# Text section start

However, there are plenty of opportunities to relax. When I needed to take a break and have a few breaths, I would take pictures. Many travelers choose to ride horses. Although the horses cannot get you to the very top of the mountain, they can get you a good ways up. From the bottom to the top of the mountain, to rent a horse is roughly 70 soles. This is an absolute bargain and a God send if you are having trouble with the altitude.
IF YOU DOUBT CLIMATE CHANGE… VISIT VINICUNCA
As if the altitude wasn’t enough, the weather changes constantly. This is because climate change has really affected this region. At the start of the day, I had two layers of everything on (I’m a Floridian, so the weather in this part of Peru during winter has been a bit of a shock). The morning was incredibly cold, and I honestly thought I hadn’t packed enough layers. As we moved I felt a lot better. However, towards mid-day it got pretty hot. It was definitely bearable (and preferred over the cold), but it’s something to take note of. I would suggest wearing layers on this trip, and to pack sunscreen!

# Text section end
# Given material start

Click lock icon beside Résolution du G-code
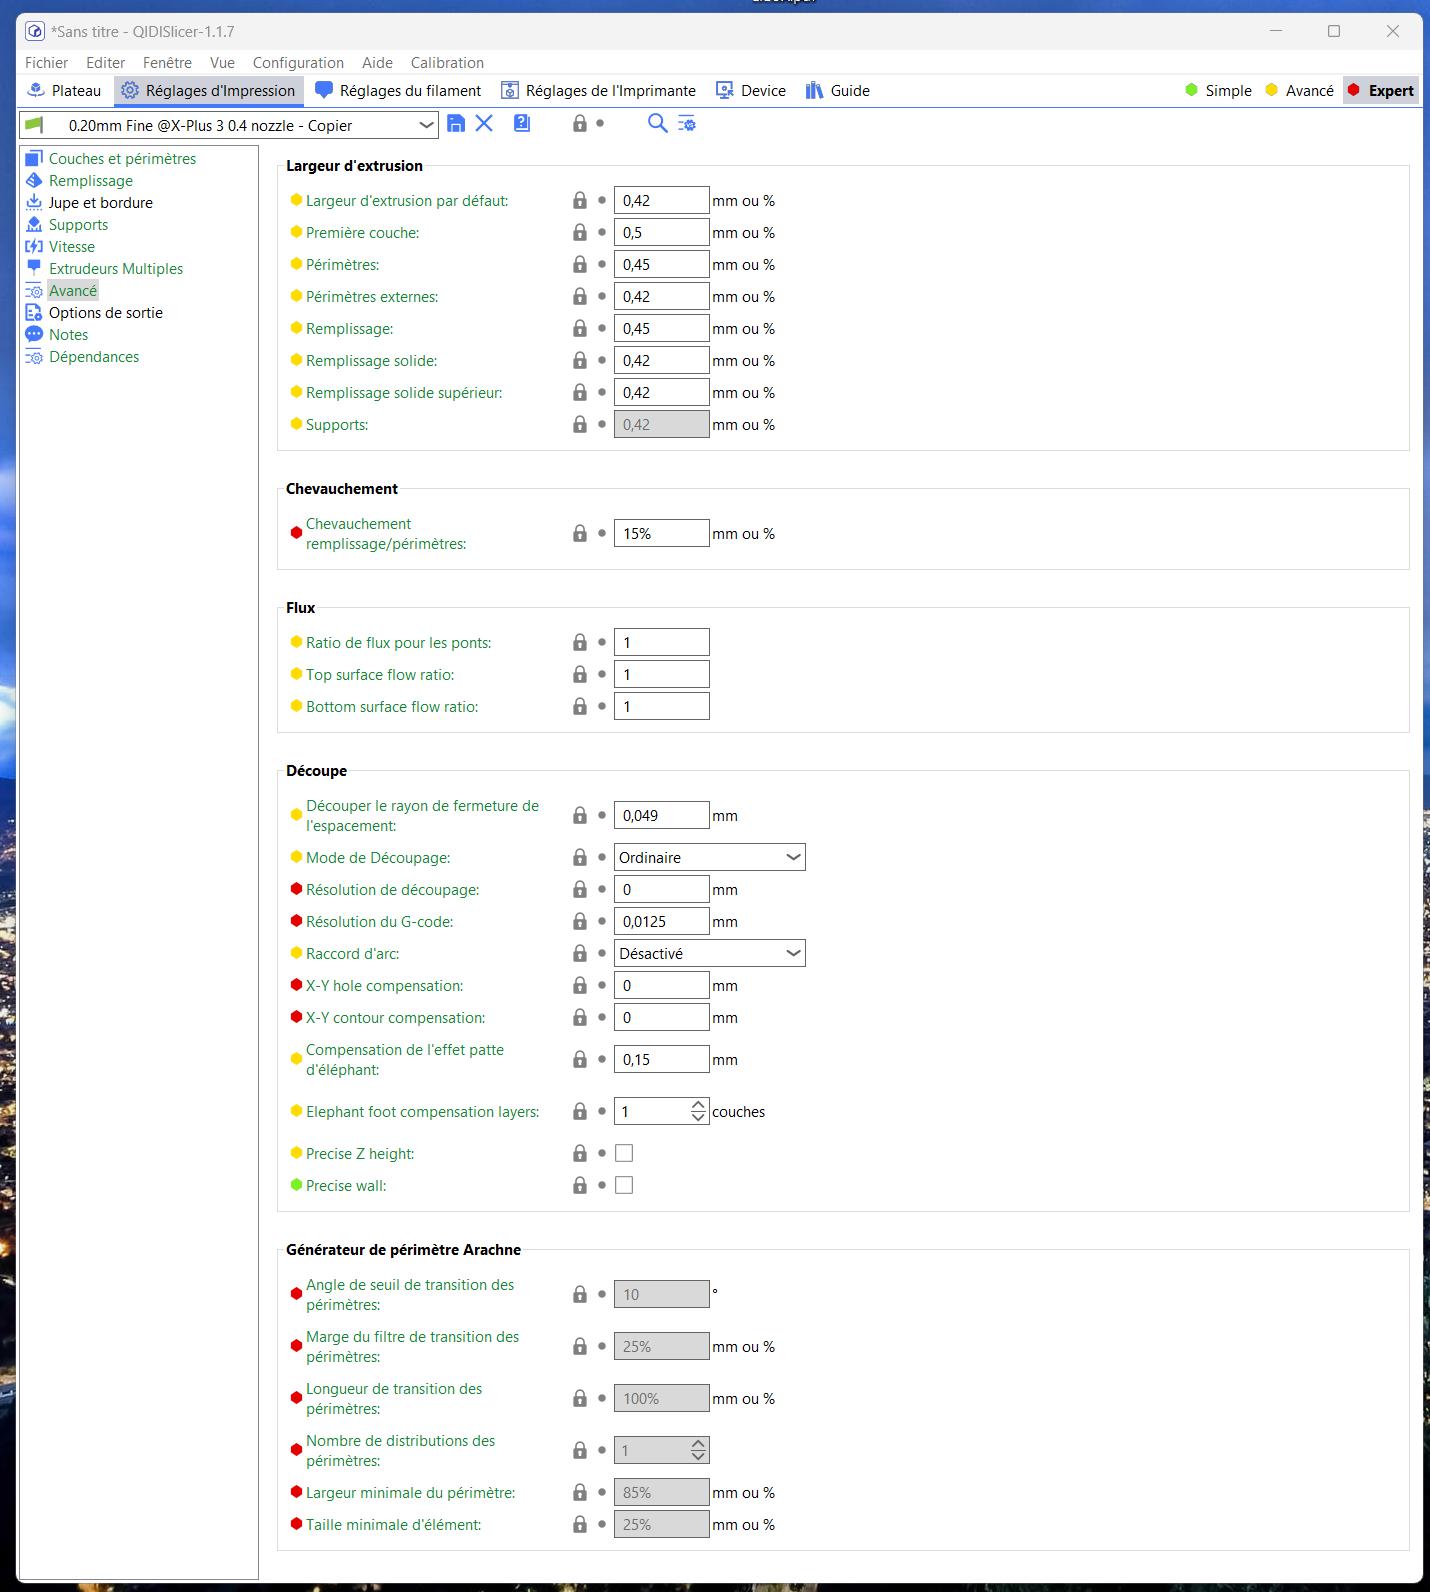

# Given material end

Exercises
[1] Answer these about the Vinicunca text:
(a) Roughly how much does it cost to rent a horse from the bottom to the top of the mountain?
(b) What does the author say has really affected the weather in this region?
(c) What two things does the author suggest doing for this trip?
[2] Return the portion of the Vinicunca text starting at "IF YOU DOUBT" and ending at "to pack sunscreen!".
[3] List, in order, every word of the all-capitals heading in the Vinicunca text.

Answers provided
[1]
(a) Roughly 70 soles.
(b) Climate change.
(c) Wearing layers and packing sunscreen.

[2]
IF YOU DOUBT CLIMATE CHANGE… VISIT VINICUNCA
As if the altitude wasn’t enough, the weather changes constantly. This is because climate change has really affected this region. At the start of the day, I had two layers of everything on (I’m a Floridian, so the weather in this part of Peru during winter has been a bit of a shock). The morning was incredibly cold, and I honestly thought I hadn’t packed enough layers. As we moved I felt a lot better. However, towards mid-day it got pretty hot. It was definitely bearable (and preferred over the cold), but it’s something to take note of. I would suggest wearing layers on this trip, and to pack sunscreen!

[3] IF, YOU, DOUBT, CLIMATE, CHANGE, VISIT, VINICUNCA